>>>>

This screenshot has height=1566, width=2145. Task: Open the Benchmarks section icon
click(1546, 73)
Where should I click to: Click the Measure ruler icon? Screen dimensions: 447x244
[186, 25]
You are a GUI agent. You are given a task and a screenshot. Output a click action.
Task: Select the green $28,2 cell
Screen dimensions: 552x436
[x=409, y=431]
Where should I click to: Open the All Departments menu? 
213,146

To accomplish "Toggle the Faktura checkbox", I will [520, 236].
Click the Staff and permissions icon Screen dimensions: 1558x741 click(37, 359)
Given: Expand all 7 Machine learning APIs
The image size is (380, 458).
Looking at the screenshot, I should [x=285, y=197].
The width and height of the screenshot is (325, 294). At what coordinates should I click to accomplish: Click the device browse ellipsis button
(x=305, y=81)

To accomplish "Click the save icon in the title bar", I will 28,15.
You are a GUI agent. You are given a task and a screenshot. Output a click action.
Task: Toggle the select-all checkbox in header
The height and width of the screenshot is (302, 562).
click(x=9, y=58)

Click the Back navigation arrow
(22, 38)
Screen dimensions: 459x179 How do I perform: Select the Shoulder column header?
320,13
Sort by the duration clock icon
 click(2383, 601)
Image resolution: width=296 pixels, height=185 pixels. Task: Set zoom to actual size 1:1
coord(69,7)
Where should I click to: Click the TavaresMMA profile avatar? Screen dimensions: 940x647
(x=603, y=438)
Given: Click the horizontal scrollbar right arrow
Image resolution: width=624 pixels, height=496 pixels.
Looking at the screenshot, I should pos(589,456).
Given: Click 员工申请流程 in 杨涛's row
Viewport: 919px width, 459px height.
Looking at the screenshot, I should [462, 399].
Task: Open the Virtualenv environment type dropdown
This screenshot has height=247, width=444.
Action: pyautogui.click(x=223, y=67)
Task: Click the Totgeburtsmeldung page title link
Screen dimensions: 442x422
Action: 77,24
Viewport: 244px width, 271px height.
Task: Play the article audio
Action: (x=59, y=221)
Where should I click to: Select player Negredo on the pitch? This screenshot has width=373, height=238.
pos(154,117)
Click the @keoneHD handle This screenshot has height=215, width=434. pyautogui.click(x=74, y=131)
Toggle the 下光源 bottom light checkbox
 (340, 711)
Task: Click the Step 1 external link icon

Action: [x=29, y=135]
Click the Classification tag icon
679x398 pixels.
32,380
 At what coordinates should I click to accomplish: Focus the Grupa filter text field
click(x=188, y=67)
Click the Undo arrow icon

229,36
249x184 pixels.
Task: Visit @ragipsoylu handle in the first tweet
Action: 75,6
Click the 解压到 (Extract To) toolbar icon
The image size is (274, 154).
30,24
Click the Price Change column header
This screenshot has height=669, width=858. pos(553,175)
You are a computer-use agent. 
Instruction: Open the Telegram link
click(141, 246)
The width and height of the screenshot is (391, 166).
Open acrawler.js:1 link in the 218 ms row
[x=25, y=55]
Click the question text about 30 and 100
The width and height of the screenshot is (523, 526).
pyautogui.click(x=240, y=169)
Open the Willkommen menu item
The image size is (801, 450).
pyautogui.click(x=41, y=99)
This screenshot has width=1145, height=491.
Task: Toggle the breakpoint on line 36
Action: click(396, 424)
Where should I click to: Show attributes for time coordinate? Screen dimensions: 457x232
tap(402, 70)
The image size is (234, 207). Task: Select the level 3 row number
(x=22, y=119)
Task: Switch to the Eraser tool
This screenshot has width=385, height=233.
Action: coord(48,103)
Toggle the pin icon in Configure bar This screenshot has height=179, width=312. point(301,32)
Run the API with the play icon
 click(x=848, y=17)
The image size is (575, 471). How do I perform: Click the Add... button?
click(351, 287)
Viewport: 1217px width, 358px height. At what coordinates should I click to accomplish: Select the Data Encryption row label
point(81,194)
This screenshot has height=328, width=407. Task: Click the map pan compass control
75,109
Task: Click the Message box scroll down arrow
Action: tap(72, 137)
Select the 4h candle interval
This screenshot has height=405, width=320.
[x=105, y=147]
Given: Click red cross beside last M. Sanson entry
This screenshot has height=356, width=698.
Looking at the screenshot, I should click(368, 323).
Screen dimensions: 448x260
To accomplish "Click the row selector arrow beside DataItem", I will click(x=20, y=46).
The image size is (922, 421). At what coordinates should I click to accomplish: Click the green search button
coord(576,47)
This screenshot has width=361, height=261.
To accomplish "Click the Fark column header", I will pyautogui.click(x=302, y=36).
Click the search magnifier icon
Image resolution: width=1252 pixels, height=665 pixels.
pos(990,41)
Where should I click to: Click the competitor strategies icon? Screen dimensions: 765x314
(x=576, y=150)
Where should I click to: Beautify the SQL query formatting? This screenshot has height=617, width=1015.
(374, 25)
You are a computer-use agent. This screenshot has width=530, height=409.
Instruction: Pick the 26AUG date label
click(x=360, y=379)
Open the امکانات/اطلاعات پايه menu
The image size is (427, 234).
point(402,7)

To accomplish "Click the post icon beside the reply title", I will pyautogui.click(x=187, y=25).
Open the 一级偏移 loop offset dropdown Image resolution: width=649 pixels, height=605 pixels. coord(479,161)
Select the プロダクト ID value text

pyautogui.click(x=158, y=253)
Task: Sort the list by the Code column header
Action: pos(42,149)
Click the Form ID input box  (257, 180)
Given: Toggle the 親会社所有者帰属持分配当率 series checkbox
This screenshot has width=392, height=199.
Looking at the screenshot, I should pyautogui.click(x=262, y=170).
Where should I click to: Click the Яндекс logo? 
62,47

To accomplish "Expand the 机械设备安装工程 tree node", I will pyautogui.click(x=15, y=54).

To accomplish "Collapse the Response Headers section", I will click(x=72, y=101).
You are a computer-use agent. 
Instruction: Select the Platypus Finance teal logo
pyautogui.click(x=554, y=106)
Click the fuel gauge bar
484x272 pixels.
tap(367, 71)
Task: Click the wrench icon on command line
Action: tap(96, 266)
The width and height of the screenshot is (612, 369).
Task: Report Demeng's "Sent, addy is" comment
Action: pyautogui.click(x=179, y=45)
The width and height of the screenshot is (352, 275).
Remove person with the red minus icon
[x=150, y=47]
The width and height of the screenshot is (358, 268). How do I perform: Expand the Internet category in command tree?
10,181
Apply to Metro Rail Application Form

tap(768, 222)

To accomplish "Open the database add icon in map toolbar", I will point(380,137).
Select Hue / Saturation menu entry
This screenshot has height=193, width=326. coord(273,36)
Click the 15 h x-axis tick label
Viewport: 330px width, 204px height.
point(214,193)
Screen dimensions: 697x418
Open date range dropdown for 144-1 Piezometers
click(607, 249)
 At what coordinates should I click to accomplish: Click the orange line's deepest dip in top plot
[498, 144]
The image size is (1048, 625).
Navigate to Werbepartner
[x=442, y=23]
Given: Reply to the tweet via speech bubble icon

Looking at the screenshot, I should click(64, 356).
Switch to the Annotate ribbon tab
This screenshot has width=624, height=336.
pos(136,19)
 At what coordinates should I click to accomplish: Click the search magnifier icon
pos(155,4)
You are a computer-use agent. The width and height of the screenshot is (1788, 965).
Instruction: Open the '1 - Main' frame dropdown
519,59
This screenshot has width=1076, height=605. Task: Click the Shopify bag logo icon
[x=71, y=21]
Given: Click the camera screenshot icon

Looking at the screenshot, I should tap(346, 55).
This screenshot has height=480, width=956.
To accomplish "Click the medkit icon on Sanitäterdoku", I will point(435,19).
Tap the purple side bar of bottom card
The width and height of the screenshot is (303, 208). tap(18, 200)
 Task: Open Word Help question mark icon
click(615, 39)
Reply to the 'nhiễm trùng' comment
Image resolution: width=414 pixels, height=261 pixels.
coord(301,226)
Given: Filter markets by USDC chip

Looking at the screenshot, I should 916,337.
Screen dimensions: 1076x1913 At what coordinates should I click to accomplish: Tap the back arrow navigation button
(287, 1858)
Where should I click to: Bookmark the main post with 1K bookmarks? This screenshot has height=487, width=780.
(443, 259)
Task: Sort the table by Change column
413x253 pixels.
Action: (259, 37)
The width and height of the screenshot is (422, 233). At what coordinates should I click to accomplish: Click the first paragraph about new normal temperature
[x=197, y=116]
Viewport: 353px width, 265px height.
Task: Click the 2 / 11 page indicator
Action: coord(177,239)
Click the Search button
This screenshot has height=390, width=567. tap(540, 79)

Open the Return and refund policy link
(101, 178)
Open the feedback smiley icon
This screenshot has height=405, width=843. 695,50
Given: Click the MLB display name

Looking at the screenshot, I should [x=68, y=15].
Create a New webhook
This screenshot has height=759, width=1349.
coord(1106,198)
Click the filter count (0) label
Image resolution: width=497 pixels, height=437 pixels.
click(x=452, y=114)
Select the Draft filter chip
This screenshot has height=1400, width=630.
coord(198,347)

<<<<

**Exercise brief:** Nothing but the lines from the one holding "Open the Return and refund policy link" to the end of the entries should be returned, each exactly as it stands.

**Task result:**
Open the Return and refund policy link
(101, 178)
Open the feedback smiley icon
This screenshot has height=405, width=843. 695,50
Given: Click the MLB display name

Looking at the screenshot, I should [x=68, y=15].
Create a New webhook
This screenshot has height=759, width=1349.
coord(1106,198)
Click the filter count (0) label
Image resolution: width=497 pixels, height=437 pixels.
click(x=452, y=114)
Select the Draft filter chip
This screenshot has height=1400, width=630.
coord(198,347)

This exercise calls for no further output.